Lo mismo pasa con el servicio jurídico. Si el estudio-marca tiene valores sólidos en su historial, será más fácil cautivar al público.

¿Por qué, sino, confiaría el cliente tradicional de un estudio, sus asuntos a un abogado nuevo que acaba de ingresar en él?

 


Por dónde arrancar

En este punto, suele aparecer bajo consulta los pro y contra del nombre que se le dio o se le dará a la firma jurídica y las ventajas y desventajas de promocionar al estudio y/o a sus abogados individualmente.

Al primer interrogante, cabe señalar que si bien es cierto que las firmas jurídicas adoptan como propio el apellido de unos cuantos de sus integrantes, los clientes raras veces recuerdan la marca completa.
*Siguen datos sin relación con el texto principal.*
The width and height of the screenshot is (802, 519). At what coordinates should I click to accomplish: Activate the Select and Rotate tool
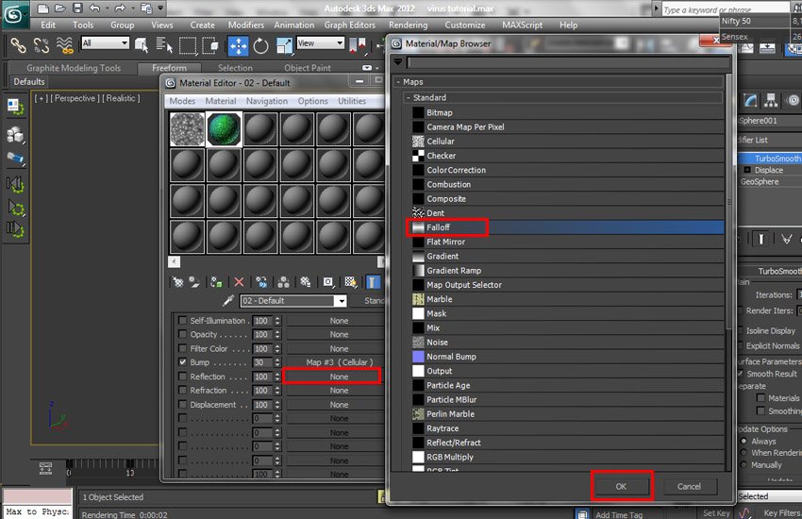pyautogui.click(x=260, y=44)
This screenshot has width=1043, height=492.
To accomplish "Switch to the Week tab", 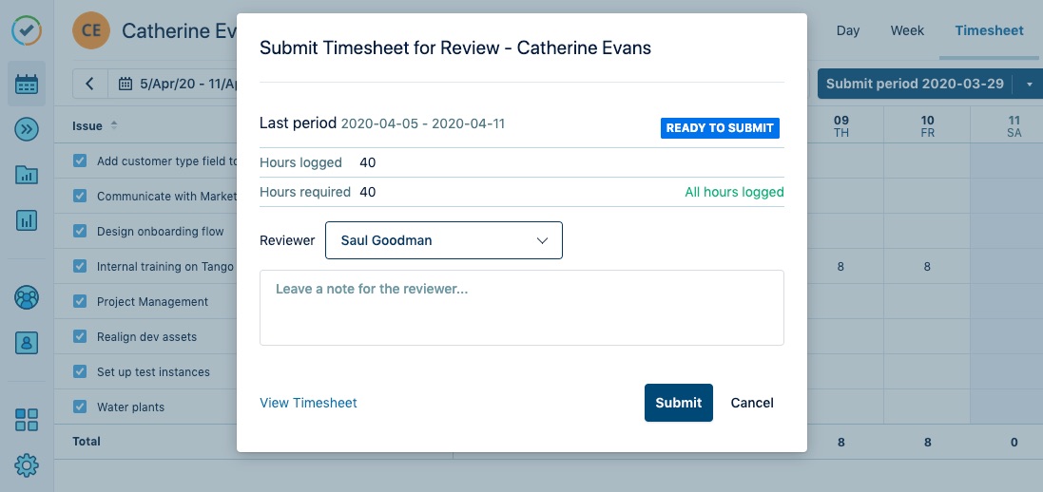I will 907,30.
Por lo general, retienen el primero de los apellidos o las siglas que se forman tomando la primera letra o sílaba de cada uno de los que la componen.

 

¿Cuál es el nombre adecuado? Idealmente uno de fácil recordación y asociado a la rama del derecho o industria a la que la firma pretenda abordar.
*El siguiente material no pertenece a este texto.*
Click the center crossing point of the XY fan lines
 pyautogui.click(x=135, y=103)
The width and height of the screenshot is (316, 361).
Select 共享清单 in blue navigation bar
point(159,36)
¿Significa que hay que cambiar el nombre de todos los estudios o, incluso, abogados del planeta para hacerlos caber en la memoria? Nada de eso.

Al fin de cuentas, tampoco sería de utilidad contar con tres millones de firmas que se llamen Estudio Ambiental o Sucesiones Abogados. Lo ideal y lo posible no siempre van de la mano.

A la segunda cuestión, la de las individualidades dentro del equipo, si bien no hay duda de que el estudio debe oficiar de paraguas para los profesionales que lo componen, cuando el reconocimiento de sus profesionales lo amerita, desarrollar nuevas marcas desde dentro de la empresa jurídica es posible.

Pasa en la industria alimenticia, cuando una gran compañía posiciona nuevos productos; pasa en el fútbol, cuando el equipo tiene a una o más estrellas que brillan con luz propia.

Podrá decirse que allí el ‘riesgo' es que el astro pase por una cifra astronómica a un equipo rival, mientras que en el mundo del derecho hay más chances de que directamente abra su propio equipo o pase a la contraria a cambio de nada.

Como sea, lo que se plantea no alcanza para dar cabida a la opción.

 

La marca debe ser lo más sólida posible. Asociarse idealmente con los valores que el estudio quiere transmitir y trabajarla en consecuencia. Y a esos fines, todos los recursos deben estar bien orientados en función de los segmentos de mercado a los que se apunta.